Climate data for Damoh (1991–2020, extremes 1970–2020)
| Month | Jan | Feb | Mar | Apr | May | Jun | Jul | Aug | Sep | Oct | Nov | Dec | Year |
| Record high °C (°F) | 33.3 (91.9) | 37.2 (99.0) | 42.6 (108.7) | 45.2 (113.4) | 49.8 (121.6) | 47.7 (117.9) | 42.6 (108.7) | 38.4 (101.1) | 38.2 (100.8) | 39.5 (103.1) | 37.0 (98.6) | 35.0 (95.0) | 49.8 (121.6) |
| Mean daily maximum °C (°F) | 25.0 (77.0) | 28.9 (84.0) | 34.0 (93.2) | 39.1 (102.4) | 42.7 (108.9) | 38.7 (101.7) | 32.6 (90.7) | 30.6 (87.1) | 31.7 (89.1) | 33.1 (91.6) | 30.0 (86.0) | 26.6 (79.9) | 32.7 (90.9) |
| Mean daily minimum °C (°F) | 8.1 (46.6) | 11.9 (53.4) | 17.2 (63.0) | 22.2 (72.0) | 26.8 (80.2) | 26.3 (79.3) | 24.2 (75.6) | 23.2 (73.8) | 22.4 (72.3) | 18.6 (65.5) | 13.4 (56.1) | 8.5 (47.3) | 18.4 (65.1) |
| Record low °C (°F) | 0.5 (32.9) | 1.6 (34.9) | 7.0 (44.6) | 14.6 (58.3) | 18.6 (65.5) | 19.8 (67.6) | 18.0 (64.4) | 18.2 (64.8) | 15.0 (59.0) | 10.5 (50.9) | 5.0 (41.0) | 2.5 (36.5) | 0.5 (32.9) |
| Average rainfall mm (inches) | 14.3 (0.56) | 14.0 (0.55) | 11.0 (0.43) | 5.8 (0.23) | 8.0 (0.31) | 141.4 (5.57) | 339.2 (13.35) | 407.0 (16.02) | 186.3 (7.33) | 36.3 (1.43) | 15.2 (0.60) | 5.3 (0.21) | 1,184.4 (46.63) |
| Average rainy days | 1.3 | 1.3 | 0.9 | 0.7 | 0.6 | 6.9 | 13.2 | 15.9 | 8.3 | 2.1 | 0.9 | 0.1 | 52.2 |
| Average relative humidity (%) | 68 | 60 | 46 | 36 | 37 | 57 | 79 | 85 | 81 | 67 | 63 | 64 | 62 |
Source: India Meteorological Department

==Demographics==

According to the 2001 India census, Damoh city had a population of 112,160 (total urban population is 147,661). Males constituted 53% of the population and females 47%. Damoh had an average literacy rate of 73%, above the national average of 59.5%: male literacy was 89% and female literacy was 66%. 14% of the population was under 6 years of age.

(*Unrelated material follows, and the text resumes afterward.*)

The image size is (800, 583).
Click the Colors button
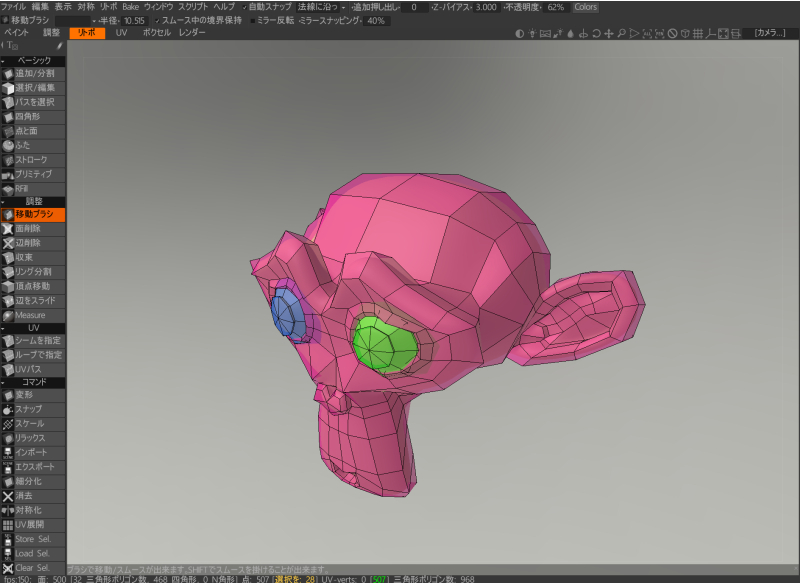coord(585,7)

==Government and administration==
Damoh city has a Nagar Palika Parishad with the elected head Malti Asati. Tarun Rathi is the current DM & Collector for the Damoh District. The current Member of Legislative Assembly from Damoh constituency is Mr. Ajay Kumar Tandon.

==Notable people==
- Sunil Lahri, actor, best known for portraying Lakshmana in the television show Ramayan (1987-1988)
- Chahat Pandey, TV Actress
- Tarun Sagar, Indian Jain monk (1967–2018)
- Jayant Kumar Malaiya, Indian Politician

==Transportation==
Damoh is well connected with road and rail many highways And major road passing through Damoh. Damoh is 80 km away from Sagar, 105 km away from Jabalpur and 250 km away from Bhopal. Here is a Bus Stand in town, Daily bus service connects it from nearby major cities.

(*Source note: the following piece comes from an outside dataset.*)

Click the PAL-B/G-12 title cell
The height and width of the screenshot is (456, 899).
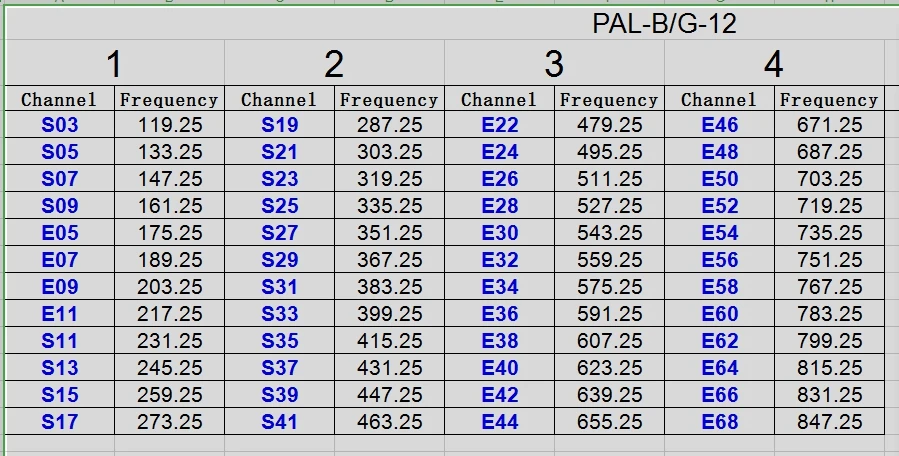[664, 25]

Katni - Bina railline passing through Damoh District. Damoh railway station is major railway station of the district it's is connected it from major city of India.

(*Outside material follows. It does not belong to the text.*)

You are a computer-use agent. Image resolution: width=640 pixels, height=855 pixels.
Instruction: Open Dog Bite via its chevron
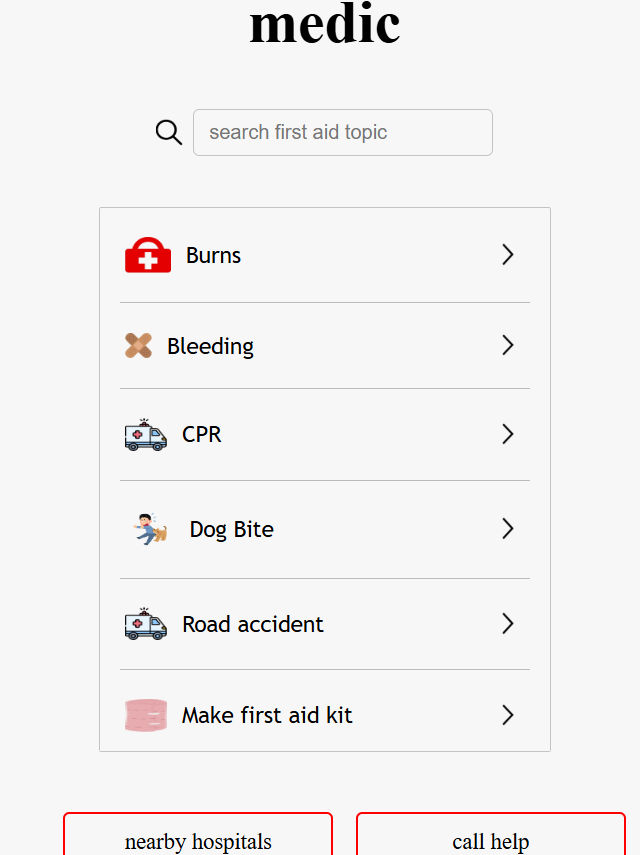pyautogui.click(x=508, y=529)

Major train originates from damoh -
- Bhopal–Damoh Rajya Rani Express
- Damoh–Kota Passenger

==See also==
- Hirdepur
- Nohta

== Child Marriages in Damoh ==
The state of Madhya Pradesh has seen a troubling 47% increase in reported child marriages from 366 cases in 2020 to 538 cases in 2025, despite government efforts to curb the practice. The Damoh district in the Bundelkhand region has emerged as the most critical hotspot, accounting for a significant 21% of the state's total cases with 115 child marriages reported in 2025, the first time any single district has crossed the 100 case mark in five years. This persistent rise highlights a deep seated issue rooted in socio economic factors like poverty.